Após o depoimento de Palocci, a PF foi investigar se a narrativa dele se sustentava. Para tanto, ouviu os personagens citados pelo ex-ministro e colheu provas. Concluiu que não há motivos para a continuidade da persecução penal.

O relatório da PF afirma que as assertivas de Palocci, ao que tudo indica, foram retiradas de pesquisas na internet e não acrescentam elementos novos — apenas notícias de jornais. Notícias que não foram confirmadas pelas provas produzidas.

Os advogados de Palocci Tracy Reinaldet e Matteus Macedo divulgaram nota na época sobre o caso.

"É natural que investigados neguem o fato delatado, como já ocorreu em diversos inquéritos da operação Lava Jato. É importante dizer que há na investigação da PF prova pericial que comprova a veracidade da colaboração de Palocci. Além disto, existem outros fundos indicados pelo colaborador que ainda não foram investigados pela PF e que confirmam a versão do ex-ministro. De outro lado, os elementos de corroboração fornecidos por Palocci, como agendas e contratos, nunca tiveram sua autenticidade contestada. Pelo contrário."

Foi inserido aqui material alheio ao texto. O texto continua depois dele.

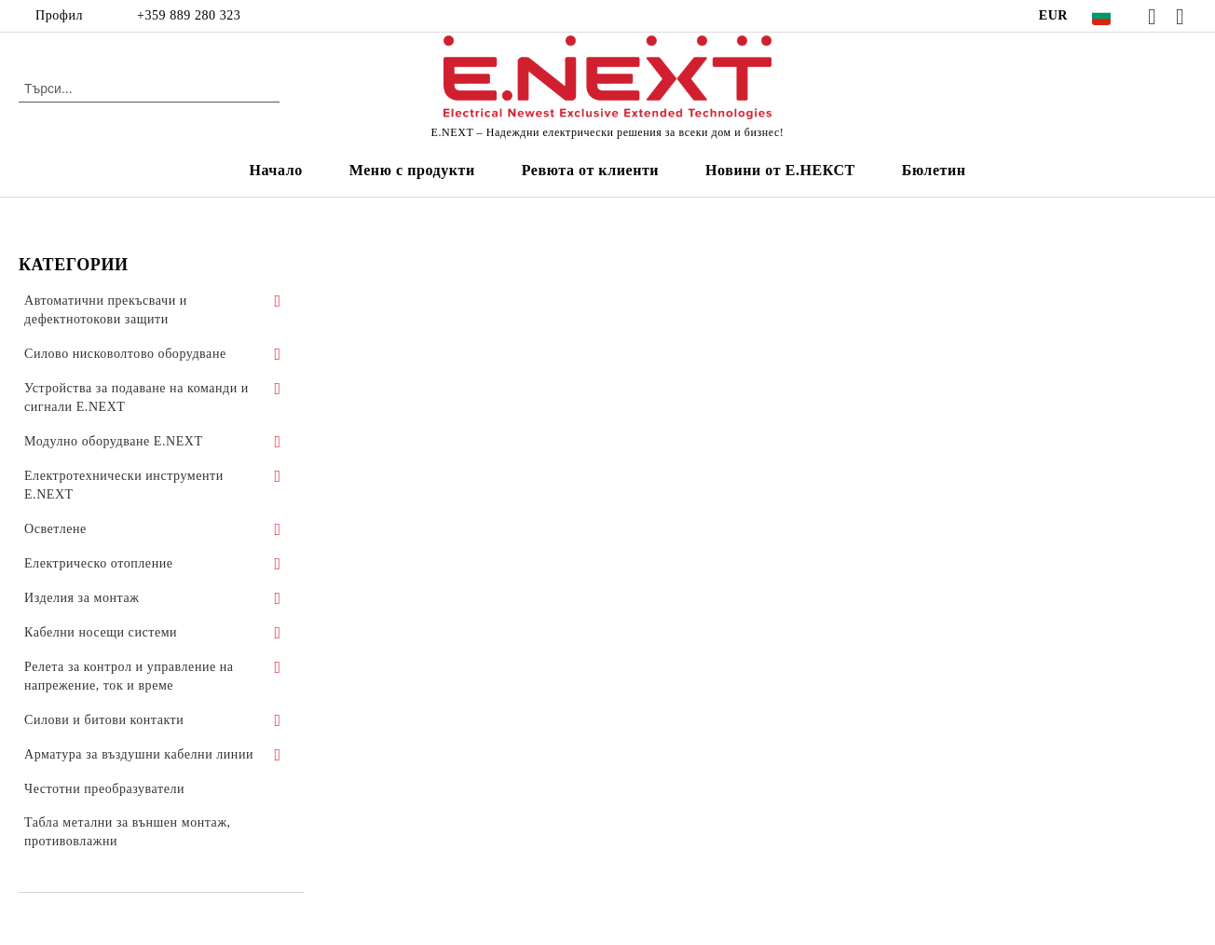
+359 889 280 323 (188, 15)
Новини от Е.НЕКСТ (780, 170)
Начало (275, 170)
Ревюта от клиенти (590, 170)
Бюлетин (934, 170)
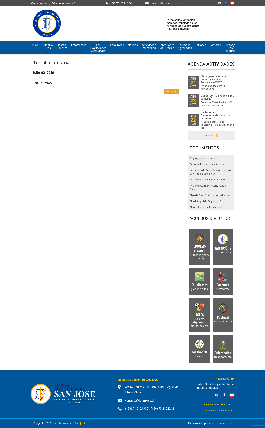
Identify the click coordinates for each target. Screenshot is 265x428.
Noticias (133, 45)
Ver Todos (211, 135)
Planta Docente (61, 46)
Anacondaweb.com (220, 423)
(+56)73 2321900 (120, 3)
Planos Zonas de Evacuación (206, 207)
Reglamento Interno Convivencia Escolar (208, 187)
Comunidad (117, 45)
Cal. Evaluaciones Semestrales (98, 48)
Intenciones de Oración (167, 46)
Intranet (201, 45)
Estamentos (78, 45)
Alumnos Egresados (185, 46)
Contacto (215, 45)
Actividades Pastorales (149, 46)
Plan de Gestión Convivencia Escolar (210, 195)
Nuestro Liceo (47, 46)
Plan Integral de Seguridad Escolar (209, 201)
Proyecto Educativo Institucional (207, 164)
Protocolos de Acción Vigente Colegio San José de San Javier (210, 171)
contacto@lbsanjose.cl (163, 3)
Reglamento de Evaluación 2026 (207, 179)
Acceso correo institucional (220, 410)
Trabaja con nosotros (230, 48)
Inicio (35, 45)
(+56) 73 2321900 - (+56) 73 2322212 (149, 408)
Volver (172, 91)
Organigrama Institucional (204, 158)
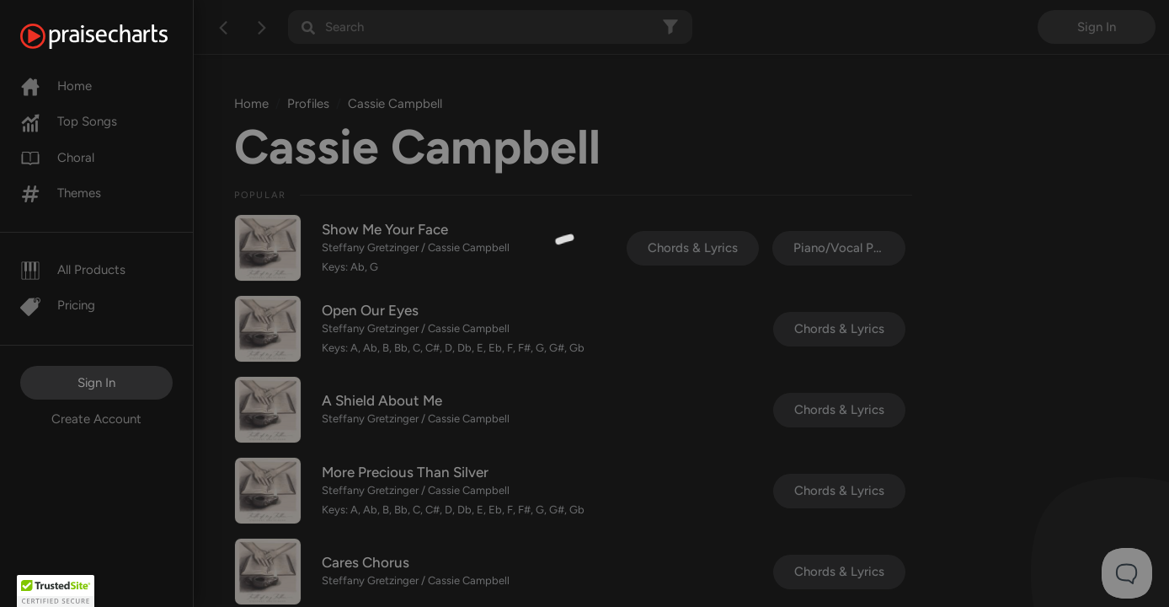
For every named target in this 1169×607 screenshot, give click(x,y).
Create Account (96, 419)
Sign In (96, 382)
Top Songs (68, 121)
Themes (60, 193)
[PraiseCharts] (115, 36)
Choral (57, 157)
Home (56, 86)
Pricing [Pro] (57, 305)
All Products (72, 269)
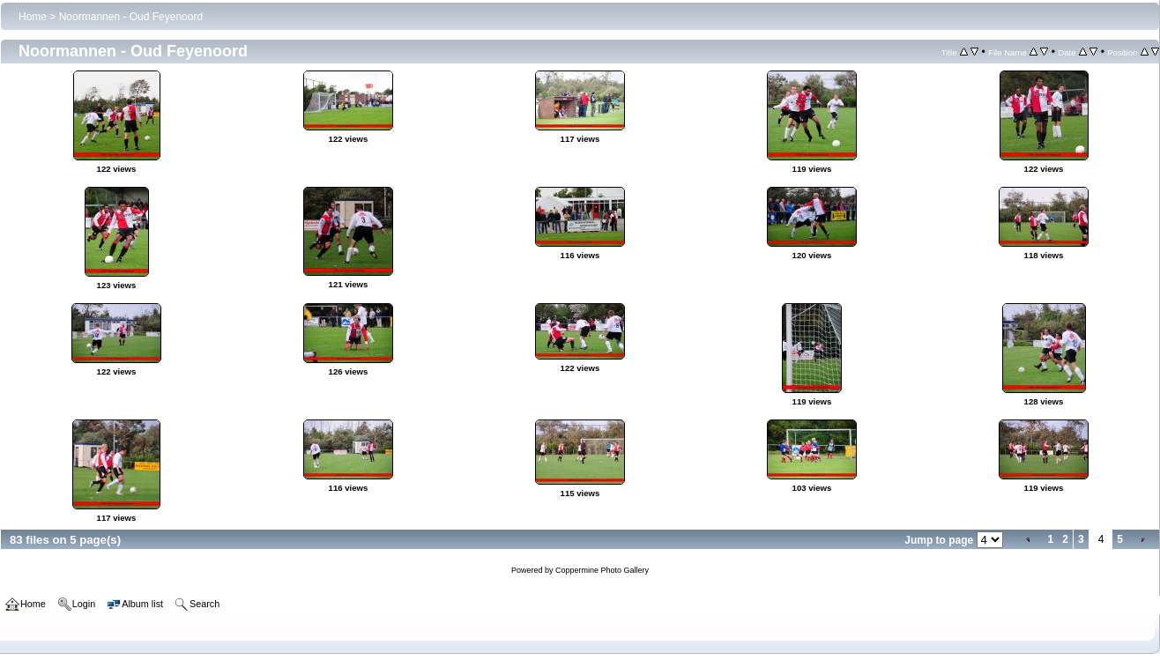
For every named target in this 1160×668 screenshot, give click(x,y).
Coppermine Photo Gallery (602, 570)
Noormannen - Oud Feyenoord (131, 17)
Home (33, 17)
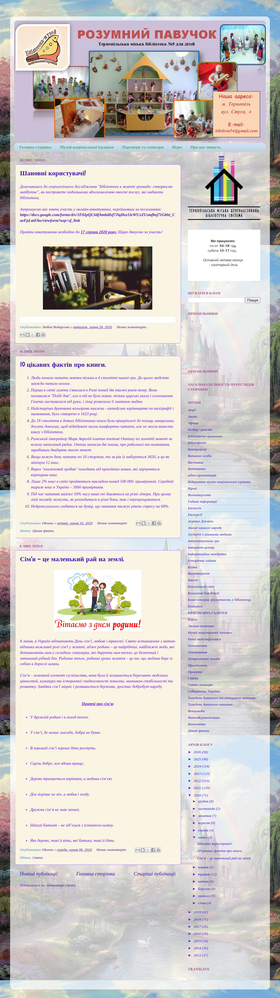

Um outro episódio deixou ainda mais clara a fragilidade do acordo de Palocci. Um áudio gravado pelo fundador e ex-presidente da operadora de planos de saúde Qualicorp, José Seripieri Junior, mostra que Pedro, irmão do ex-ministro, antecipa detalhes da delação premiada. Diz que a acusação é mentirosa e, em resposta, oferece o contato do advogado "que pegou todas as informações".

A delação do ex-ministro vem sendo contestada por diferentes fontes. Palocci teria uma audiência com o atual juiz titular da 13ª Vara Federal de Curitiba, Eduardo Appio, para tratar do acordo firmado com a PF, mas o encontro foi cancelado por ordem do Tribunal Regional Federal da 4ª Região.